The game serves as a metaphor for Ms. Gibson’s version of life’s futility. Infidelity, latent bereavement, unrequited lust, division of labor in caring for the family pet, child and an old-running cremation urn gag pepper the 90-minute exercise.
Meted out through actionless scenes, emotional cannibalism masquerades as well-meaning advice. If a therapist were present to referee, the characters might solicit a degree of empathy from us.
What strikes late in the evening is the Generation-X-ers resistant descent into middle-age. They’d rather remain in emotional constipation. This is a persuasive argument against the dangers of the over educated.
The manipulative personalities could make for a worthwhile character-driven play, but director Kirsten Brandt’s un-spontaneous production of a complex play is Johnny-One-Note in its surface exploration of This’ dense emotional landscape. Her treatment of the play is devoid of palpable passion preferring an academic approach and misses the play’s underlying vulnerability. Such insight would have added dimension to the character’s self-immolation with ironic humor.
The actors play from the ears up except Richard Baird who performs from the neck up. Now a Chicago-based actor jobbed in for This, Mr. Baird is San Diego’s Orson Wells Jr. whose baritone voice produces a rich radio performance. Playing opposite him, Judith Scott’s Marrell exchanges pedestrian sullen repartee. We have no sense of their character’s residue of love.
Ms. Corey’s Jane could have been a character-as-oasis of quirky courage. What materializes is strident neediness. Jean-Pierre (Matt Thompson) appears a handsome if vacuous figure and his French dialect is negligible.

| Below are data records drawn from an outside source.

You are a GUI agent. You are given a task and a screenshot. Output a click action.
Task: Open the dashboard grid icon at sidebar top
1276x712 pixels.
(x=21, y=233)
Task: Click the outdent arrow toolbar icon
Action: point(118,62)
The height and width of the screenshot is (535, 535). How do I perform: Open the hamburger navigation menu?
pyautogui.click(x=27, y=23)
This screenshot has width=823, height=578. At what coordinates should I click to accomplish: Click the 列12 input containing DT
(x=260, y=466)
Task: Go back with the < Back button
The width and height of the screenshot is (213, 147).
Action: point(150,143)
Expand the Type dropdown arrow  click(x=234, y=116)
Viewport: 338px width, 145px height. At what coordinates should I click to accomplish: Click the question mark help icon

It would have been consoling if the production design evoked New York fashion. It plays as suburban San Francisco. Ms. Brandt borrows visuals from the original production especially with Alina Bokovikova’s costumes. Marty Burnet delivers a scenic design carbon-copied from his production of Rabbit Hole while Matt Novotny’s lighting design is serviceable. The sound design is from a different play.

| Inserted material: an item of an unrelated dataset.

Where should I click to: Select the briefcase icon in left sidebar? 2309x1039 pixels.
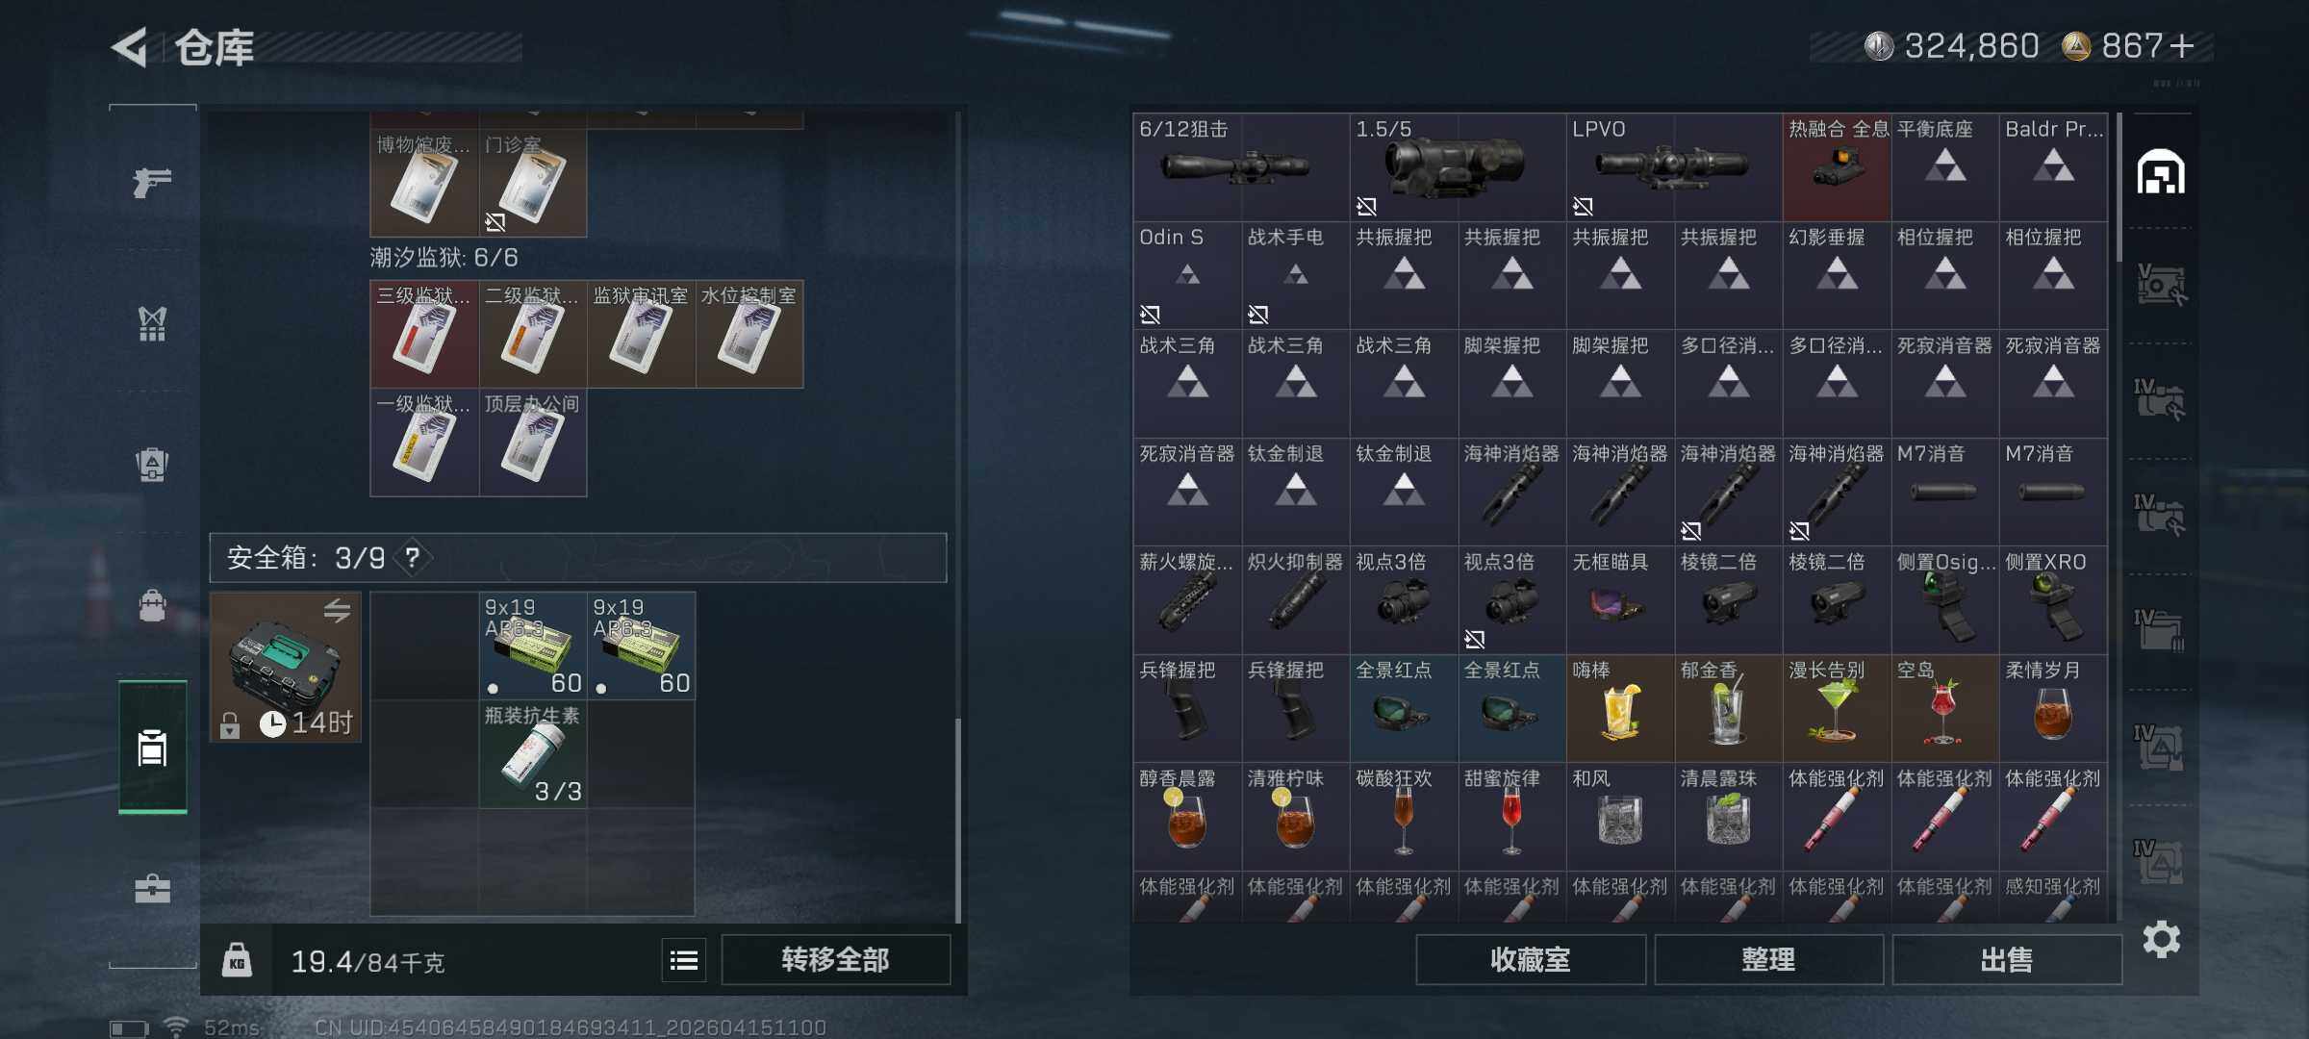[x=152, y=888]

Charles Isherwood observed, “This is a work about how we process love, hurt and loss by concocting tidy stories to recall our experience, or reshape it – and sometimes to frame a happier future too.”
Nice work if you can get it.
This runs through April 29 at the North Coast Rep., 987 Lomas Santa Fe Drive, Ste. D in Solana Beach. Visit northcoastrep.org or call 858-481-1055 for tickets.
Very well written review. This guy is a wordsmith and it’s an art in itself! It challenged me a bit and I was intrigued. So nice to see this caliber of writing in a San Diego publication! From ~Desperately seeking culture.
Bravo to LGBT News for its wise choice in recruiting Thom Vegh to write about local theatre. Playwright actor – and a perceptive critic who clearly loves the theatre and wants to see the best – he is an insightful guide for all of us.
More, please.
MLOverton
Interesting review, the initial reference to the “APA’s Diagnostic Manual of Mental Disorders” caught my eye and drew me in to the interesting and superbly written review of play which might not have caught my eye otherwise. I am kind of stuck of my bread and butter diet of the La Jolla Playhouse and the Old Globe. Seeing reviews like this in our local LGBT newspaper might entice me to stray away to more daring fare.
Wow! What a relief to finally read a candid and informed review! After reading the UT’s soft pedaled review of THIS, Mr. Vegh brought an incisive point of view of what was a precarious play to mount. I look forward to learning more of his POV on local theatre.
Thank you for this wonderfully written review by local critic, actor and playwright. I found it to be clear and incisive, written with passion for and knowledge of theater arts. I look forward to more from Mr Vegh!